--- Start Data in this exercise ---

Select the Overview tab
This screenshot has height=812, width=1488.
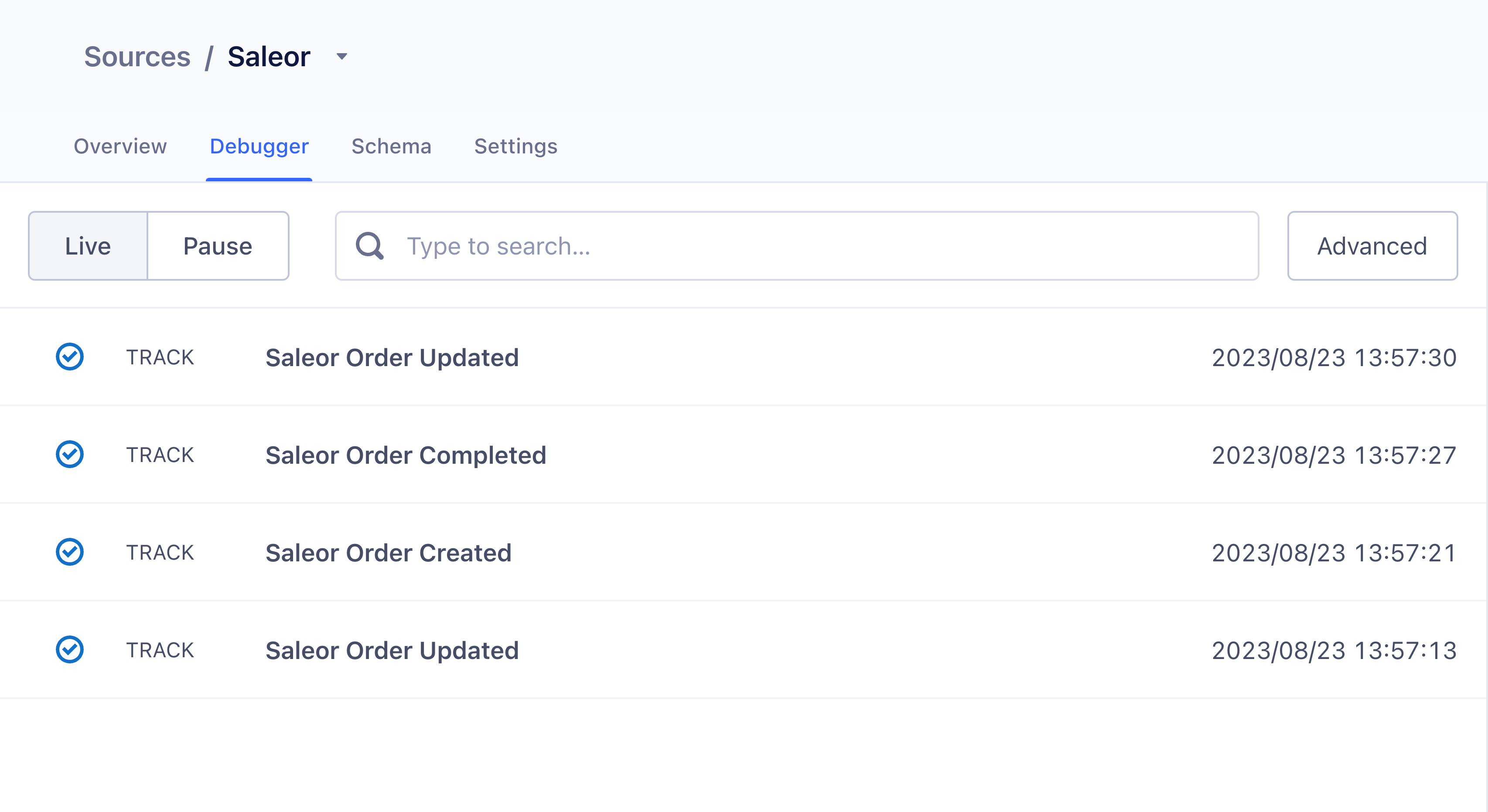click(119, 146)
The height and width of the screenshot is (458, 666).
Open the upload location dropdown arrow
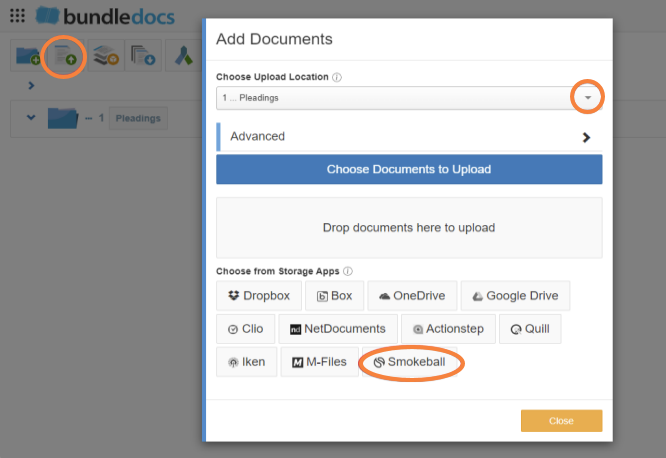click(587, 98)
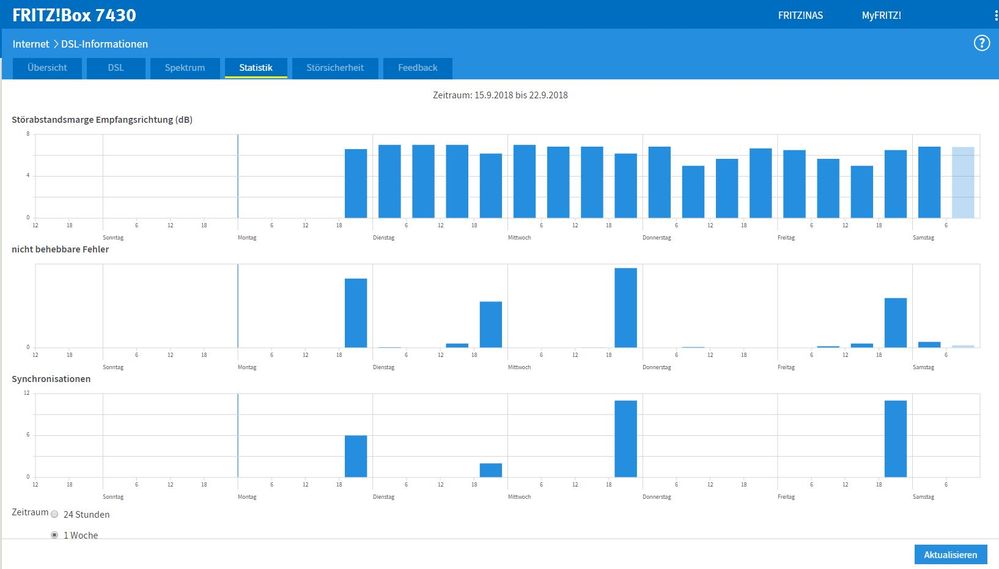Open the help question mark icon
This screenshot has width=999, height=569.
coord(981,43)
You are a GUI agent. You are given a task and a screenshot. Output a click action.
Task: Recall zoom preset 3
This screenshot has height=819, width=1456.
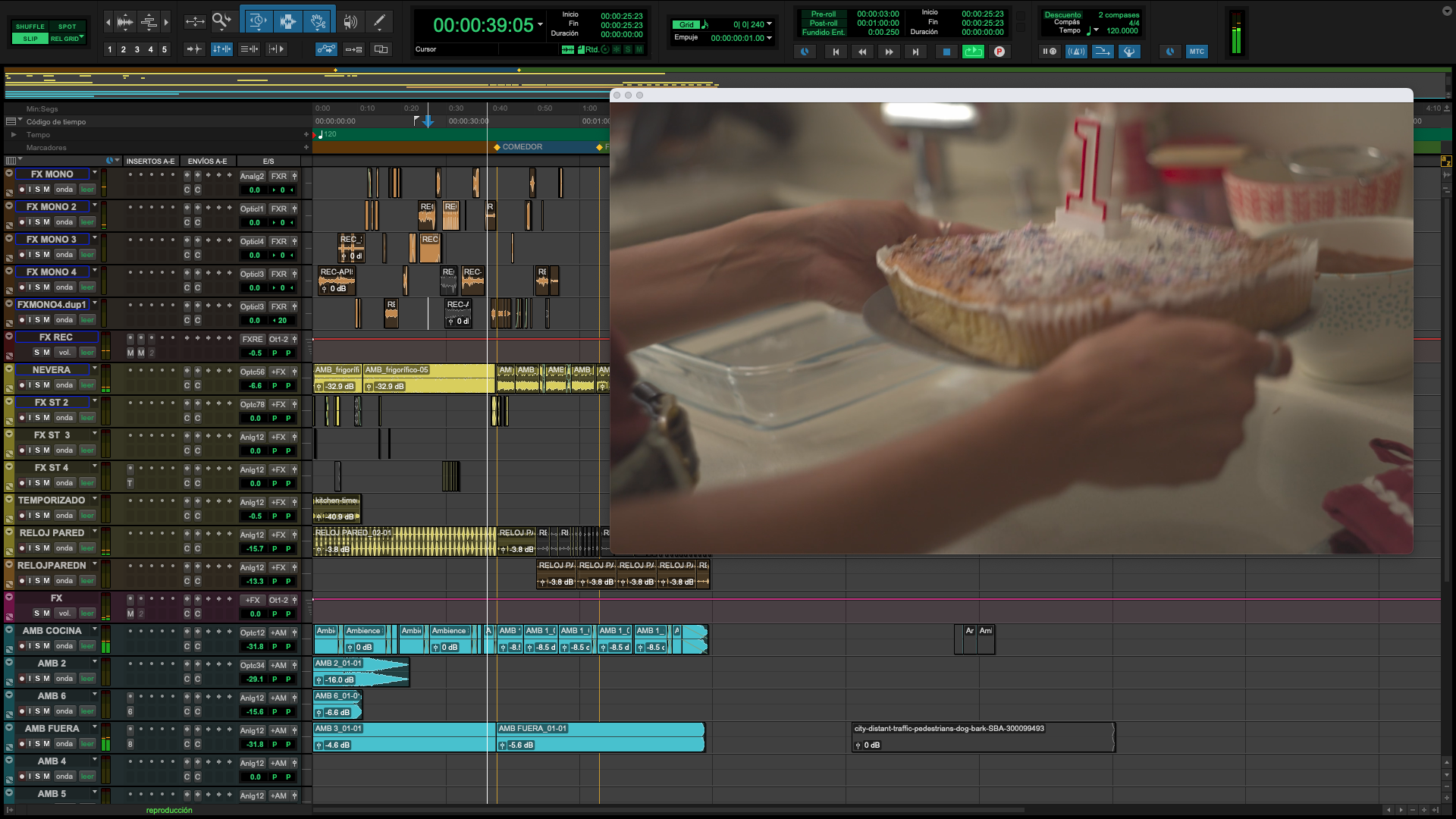tap(136, 49)
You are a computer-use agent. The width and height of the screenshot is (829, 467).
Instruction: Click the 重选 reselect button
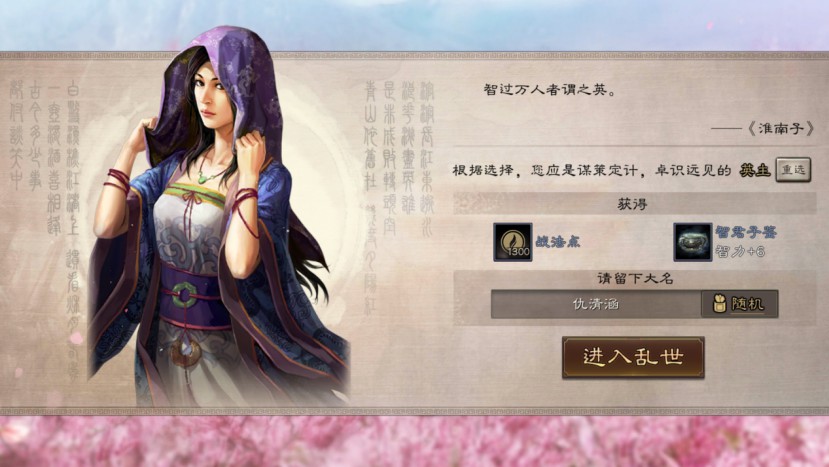(x=793, y=170)
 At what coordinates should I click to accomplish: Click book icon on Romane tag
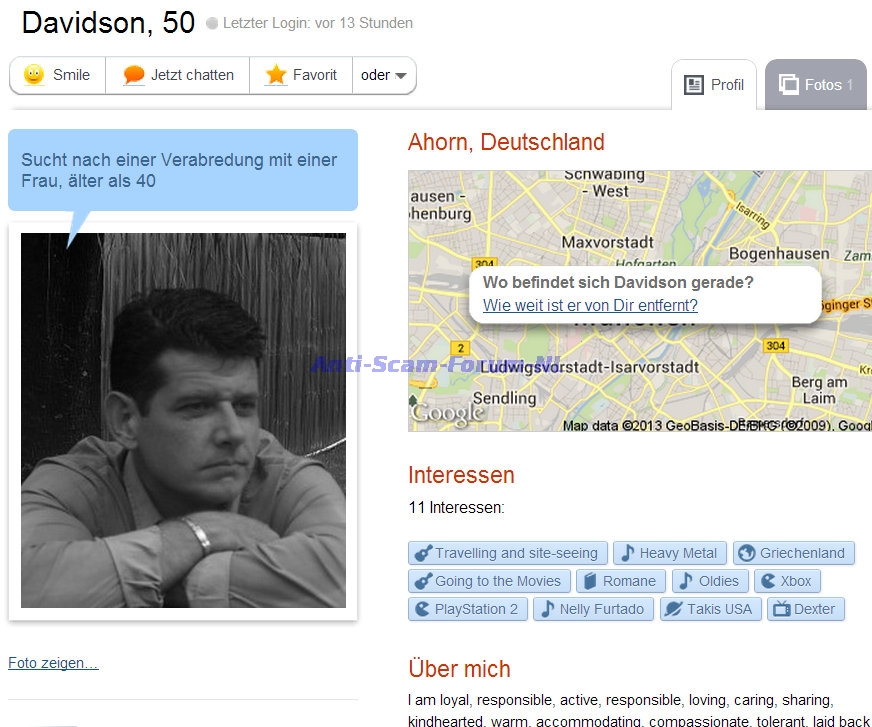coord(590,581)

--- End Data in this exercise ---

Task goal:
Write out the material above word for word, from first line to last, leaving out the pictures.

Result of the task:
Select the Overview tab
This screenshot has height=812, width=1488.
click(119, 146)
The height and width of the screenshot is (458, 666).
Open the upload location dropdown arrow
click(587, 98)
Open the help question mark icon
This screenshot has width=999, height=569.
coord(981,43)
You are a GUI agent. You are given a task and a screenshot. Output a click action.
Task: Recall zoom preset 3
This screenshot has height=819, width=1456.
tap(136, 49)
You are a computer-use agent. The width and height of the screenshot is (829, 467).
Instruction: Click the 重选 reselect button
(x=793, y=170)
 At what coordinates should I click to accomplish: Click book icon on Romane tag
coord(590,581)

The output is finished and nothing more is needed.